Singh, Deepak Bahadur
South Asia Department
Request for information
- Agriculture, natural resources and rural development
|Project Name||Community Irrigation Project|
|Project Type / Modality of Assistance||Grant
|Source of Funding / Amount||
|Strategic Agendas||Inclusive economic growth
|Drivers of Change||Gender Equity and Mainstreaming
Governance and capacity development
|Sector / Subsector||
Agriculture, natural resources and rural development / Agricultural production - Irrigation
|Gender Equity and Mainstreaming||Gender equity|
|Description||The project will develop or improve small-scale irrigation systems in 12 districts in Nepal through a community-driven process targeted at the poor, women, and other disadvantaged groups. Small irrigation systems are defined as systems with less than 25 hectares of irrigation area in the hills and mountains and less than 200 hectares in the Terai plains. The participating districts were selected because of their high poverty, food insecurity and irrigation potential. They are Kanchanpur, Kailali, Dang, Kapilvastu in the Terai plains; Doti, Salyan, Rukum, Rolpa, Pyuthan in the hills; and Bajhang, Jumla, Mugu in the mountains. As the first large-scale intervention in small irrigation development in Nepal, the project will demonstrate participatory irrigation planning and management and build the capacity of all levels of the government for small-scale irrigation development. Farmers will form or strengthen existing water users associations (WUAs) to apply for project support. The project will provide support to rehabilitate and build new surface water irrigation schemes and to develop groundwater irrigation through shallow tube wells. It will also facilitate access to microfinance support and provide extension services. For farmers without access to electricity who are installing shallow tube wells, the project will connect them to the electricity network. WUAs will in turn learn to manage water more efficiently and equitably, maintain their systems, and apply improved agricultural practices.|
|Project Rationale and Linkage to Country/Regional Strategy||
Food security in Nepal is alarmingly low, with 49% of children under 5 years old stunted, 25% severely stunted, 13% wasted, and 3% severely wasted. The majority of small and marginal farmers cannot achieve their productivity potential since they have unreliable or no access to irrigation water and improved agricultural technology. Small farmers without irrigation include the disadvantaged Dalit, Janajati and Muslim populations who live and cultivate rain-fed land in peripheral water-scarce areas on steep slopes away from fertile and water-rich valleys in the hills and on the fringes of irrigation systems in the plains. Irrigation is key to increasing the production of staple crops to meet the growing gap between agricultural production and the needs of the expanding population and to diversifying and intensifying agriculture to increase on-farm incomes, reduce rural poverty, and increase food security. Irrigation therefore has a critical role to play in Nepal s poverty reduction and food security strategies. For individuals and households, access to irrigation reduces the severity of rural poverty by increasing (i) food production, (ii) on-farm employment, and (iii) incomes.

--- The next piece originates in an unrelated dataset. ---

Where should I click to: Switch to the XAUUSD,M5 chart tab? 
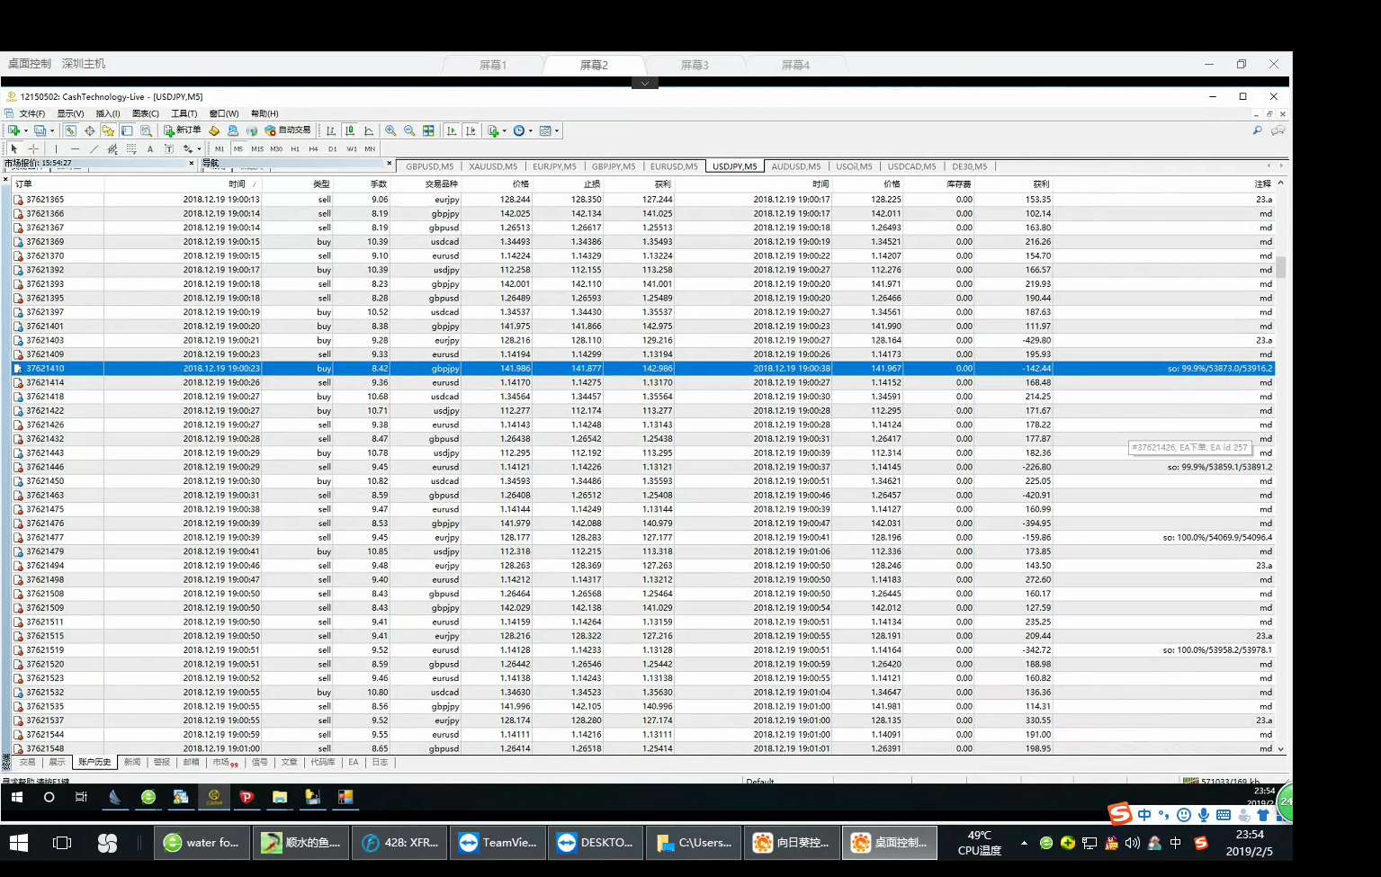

The project addresses the three pillars of ADB's country partnership strategy, 2010-2012: (i) broad-based and inclusive economic growth, (ii) inclusive social development, and (iii) governance and capacity building. It builds on lessons learned from past assistance in the agriculture and natural resources sector and complements the interventions of other development partners. The project supports the multisector approach advocated in ADB's Operational Plan for Sustainable Food Security, as it aims to improve water productivity, access to microfinance, and the application of improved agricultural practices. The project's interventions will be underpinned by associated capacity building at district and community levels.
|Impact||Agricultural income of rural poor and socially excluded groups is increased.|
|Description of Outcome||Poor, women, and other disadvantaged farmers in target communities intensify and diversify their agricultural practices toward higher value crops.|
|Progress Toward Outcome||The Project was financially closed on 15 July 2018. Short term impact of the Project in terms of the Project outcome has started to become visible. Crop yields has been increased by 20 to 25% . Annual income of small and marginal farmers (per HH) has increased in the range of 75% to 96%.|
|Description of Project Outputs||
WUAs efficiently manage improved irrigation infrastructure.

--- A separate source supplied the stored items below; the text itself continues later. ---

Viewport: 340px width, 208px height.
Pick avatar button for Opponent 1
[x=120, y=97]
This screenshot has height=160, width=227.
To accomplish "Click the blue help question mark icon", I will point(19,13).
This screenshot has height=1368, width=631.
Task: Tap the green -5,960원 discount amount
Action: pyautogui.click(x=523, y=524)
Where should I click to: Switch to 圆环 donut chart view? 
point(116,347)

Participating farmers apply improved agriculture practices and have access to microfinance.
Government capacity to plan and coordinate small-scale irrigation projects is enhanced.
|Status of Implementation Progress (Outputs, Activities, and Issues)||
The Project has successfully achieved envisioned activities and outputs. By the financial closure date, the Project added 16,741.57 ha. land under irrigation through construction and renovation/ rehabilitation of 456 irrigation sub projects (ISPs).
1.) WUAs efficiently manage improved irrigation infrastructure:
In order to enhance institutional capacity of the WUAs to manage improved irrigation infrastructures various types of training and exposures were organized. Major of them are highlighted below:
i) Water Users Associations (WUAs) of all the supported 456 ISPs are registered. The WUAs have 37% (>33%) female members.Proportional representation of DAG in membership has been complied.
ii) Pre-construction training were provided to 456 (WUAs) and training on water management plan (WMP) to 441 WUAs .The trained WUAs have already started implementation of the WMP. Of the completed ISPs, 356 (78%) WUAs have already started to collect irrigation support fund. O&M regulation of these IWUAs were endorsed through the farmer's general assembly.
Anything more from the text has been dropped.